Not dying. Not evolving. Dead.
And Gen Z, Gen Alpha, and whatever comes next aren’t waiting around to mourn it.
For decades, loyalty in retail and hospitality followed a predictable formula: collect points, get a reward, call it loyalty. It made sense in a world with fewer choices, slower feedback loops, and consumers who equated value with accumulation. Punch cards turned into plastic cards. Plastic cards turned into apps. But the thinking never really changed.
The problem? The customer did.
Points Don’t Create Belonging
Millennials began questioning transactional loyalty. Gen Z rejected it outright. Gen Alpha will barely understand why it existed in the first place.
Today’s consumers don’t wake up thinking, “How can I earn more points?” They wake up thinking, “How do I feel, what do I crave, and what fits my life right now?”
The Yum! Brands 2026 Food Trends Report makes this painfully clear: consumers are no longer optimizing for deals; they’re optimizing for agency, emotion, and relevance. One stat should make every loyalty manager uncomfortable:
68% of solo diners do not take advantage of a deal offer, even when one is available.
This isn’t irrational behavior; it’s a signal. Value is no longer transactional. It’s emotional.
We Are in the Era of Emotional Economics
Yum! calls it "Vibe-Matching"—the idea that consumers now calculate value not through logic, but through feeling. People are constantly asking themselves:
- Does this feel worth it?
- Does this feel like me?
- Does this give me control, comfort, or a small dopamine hit?
That’s why:
- Personal-sized, customizable products outperform mass offers among Gen Z.
- Build-your-own menus drive higher spend and sentiment than convenience-led bundles.
- Specialty beverages and small indulgences deliver an outsized emotional return.
None of this is about points. All of it is about control, identity, and self-expression.

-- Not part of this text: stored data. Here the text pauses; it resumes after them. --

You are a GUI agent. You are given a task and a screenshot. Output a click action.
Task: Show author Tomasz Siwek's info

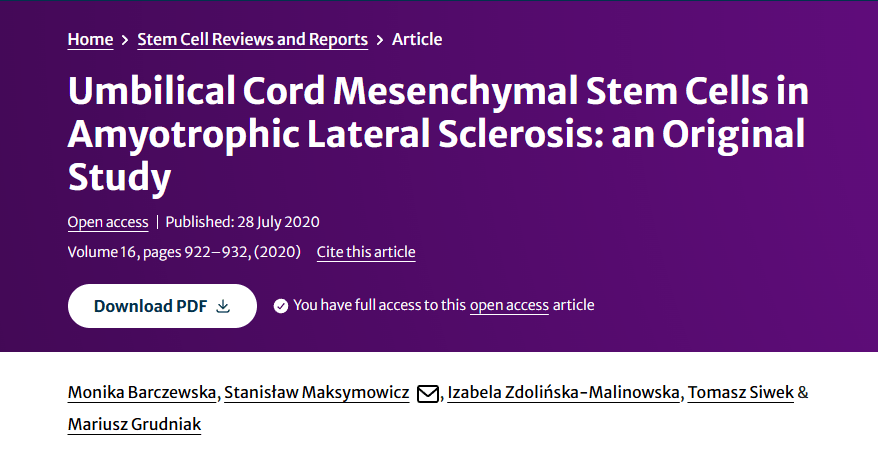point(741,392)
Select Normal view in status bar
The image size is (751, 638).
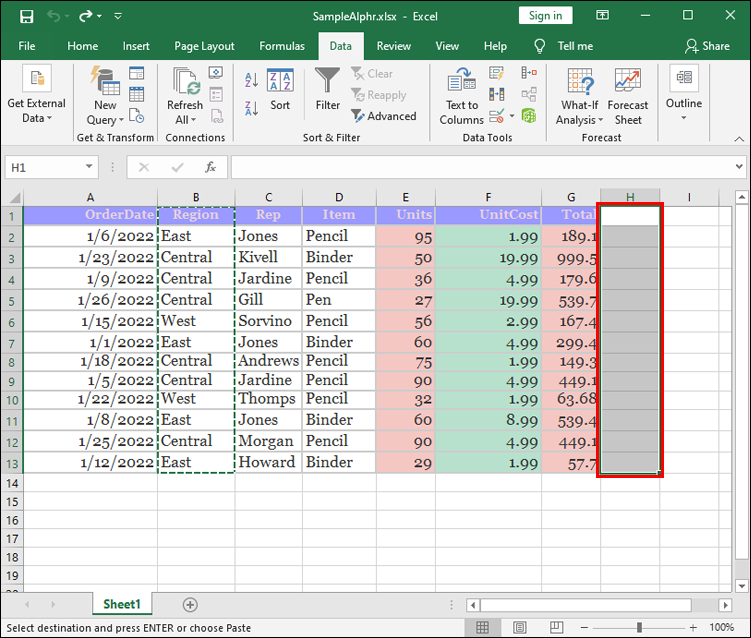click(x=483, y=628)
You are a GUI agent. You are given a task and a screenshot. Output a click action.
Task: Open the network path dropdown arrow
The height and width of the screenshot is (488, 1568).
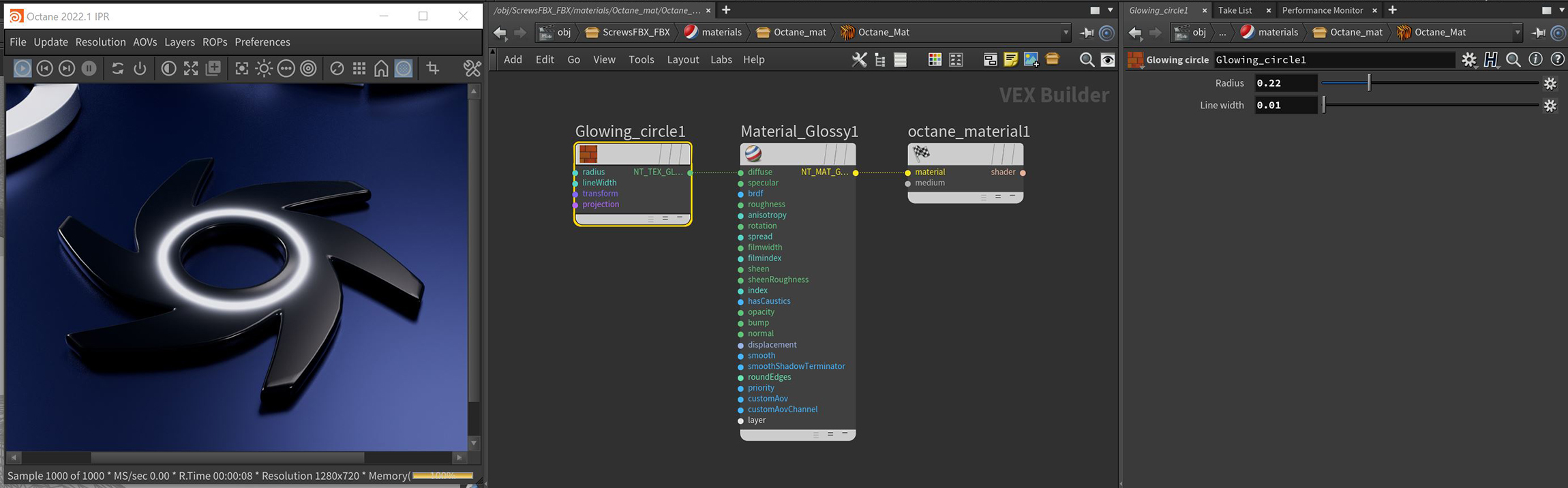[x=1066, y=33]
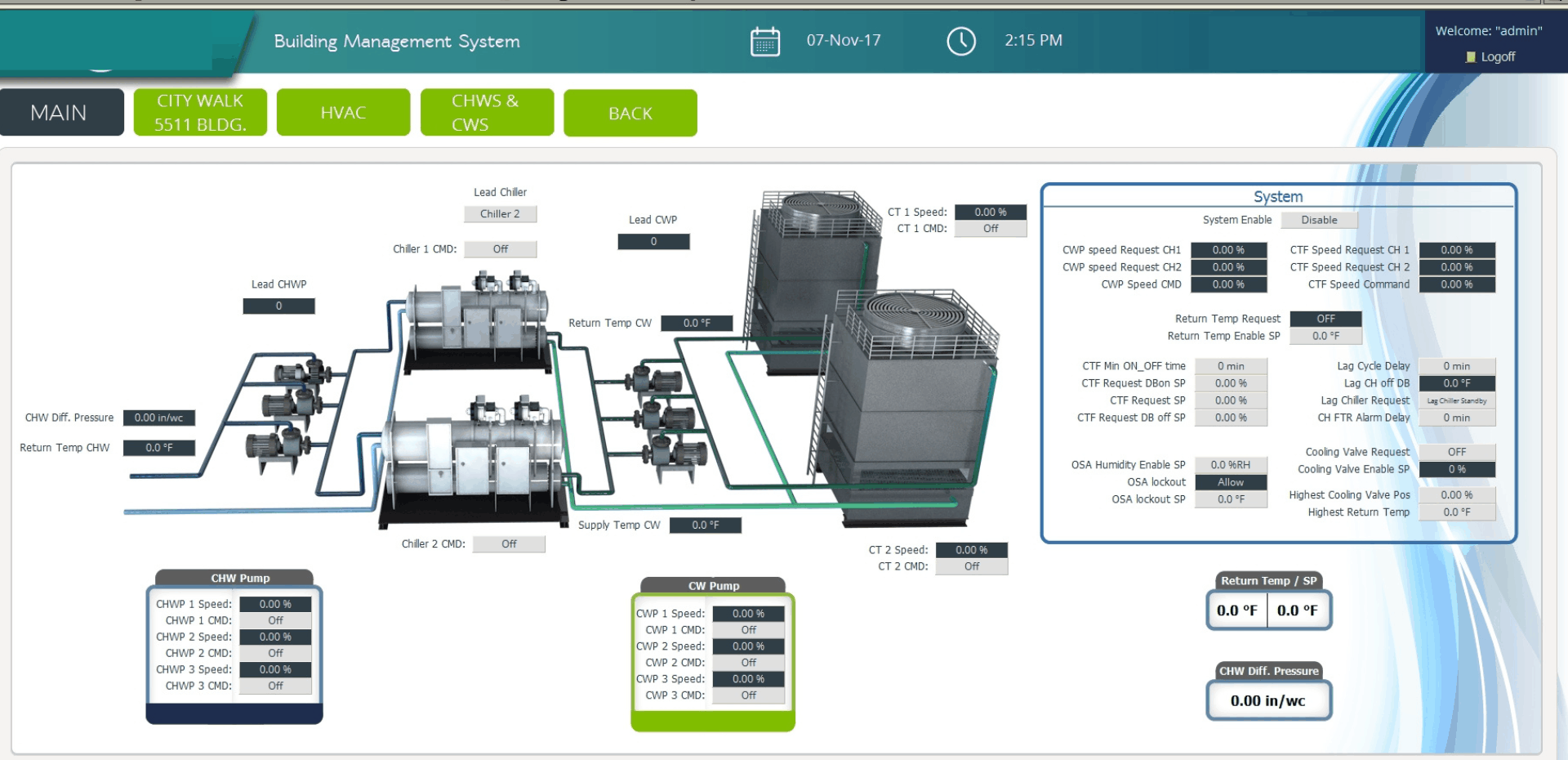Open the Lead Chiller selection box
Viewport: 1568px width, 760px height.
pyautogui.click(x=500, y=214)
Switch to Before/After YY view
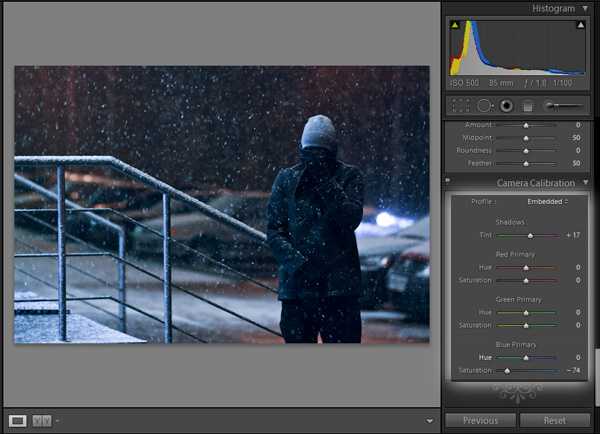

The Loyalty Paradox: More Programs, Less Loyalty
Ironically, just as loyalty stops working, we see more of it everywhere. Malls are launching new apps, retailers are stacking tiers, and F&B brands are gamifying every transaction.
But “more” is not a strategy. More points, more tiers, and more notifications simply create more noise. Most loyalty programs today demand effort: Scan this, track that, redeem later.
Modern consumers want effortless value. If redemption feels like work, it has already failed.

"Loyalty isn't dead because consumers changed. It's dead because brands didn't."
From Rewarding Frequency to Rewarding Meaning
The future of loyalty doesn’t live in transactions; it lives in context. Yum!’s research shows that consumers are willing to spend more when they feel:
- Recognized
- In control
- Emotionally rewarded
This is why personalization-driven, occasion-based ecosystems outperform generic programs. Not because they give more, but because they give what matters, when it matters.
True loyalty shifts from:
- Frequency
→ Identity
- Accumulation
→ Experience
- Rewards
→ Recognition
- Programs
→ Ecosystems
Or simply put: Loyalty should feel like life, not like homework.
Why Classic Loyalty Is Dead (And What Replaces It)
At Heartatwork Hospitality Consulting, we’ve seen this across markets—Europe, GCC, and Asia. Brands that cling to loyalty for loyalty’s sake lose relevance. Brands that design for emotional value creation win attention, spend, and advocacy.
Classic loyalty assumes:
- The customer wants to be retained.
- The brand owns the relationship.
- Incentives drive behavior.
Modern loyalty accepts:
- Customers "borrow" brands; they don’t belong to them.
- Relationships are fluid.
- Meaning beats mechanics.
The winners are not those who reward customers for coming back—but those who give customers a reason to want to.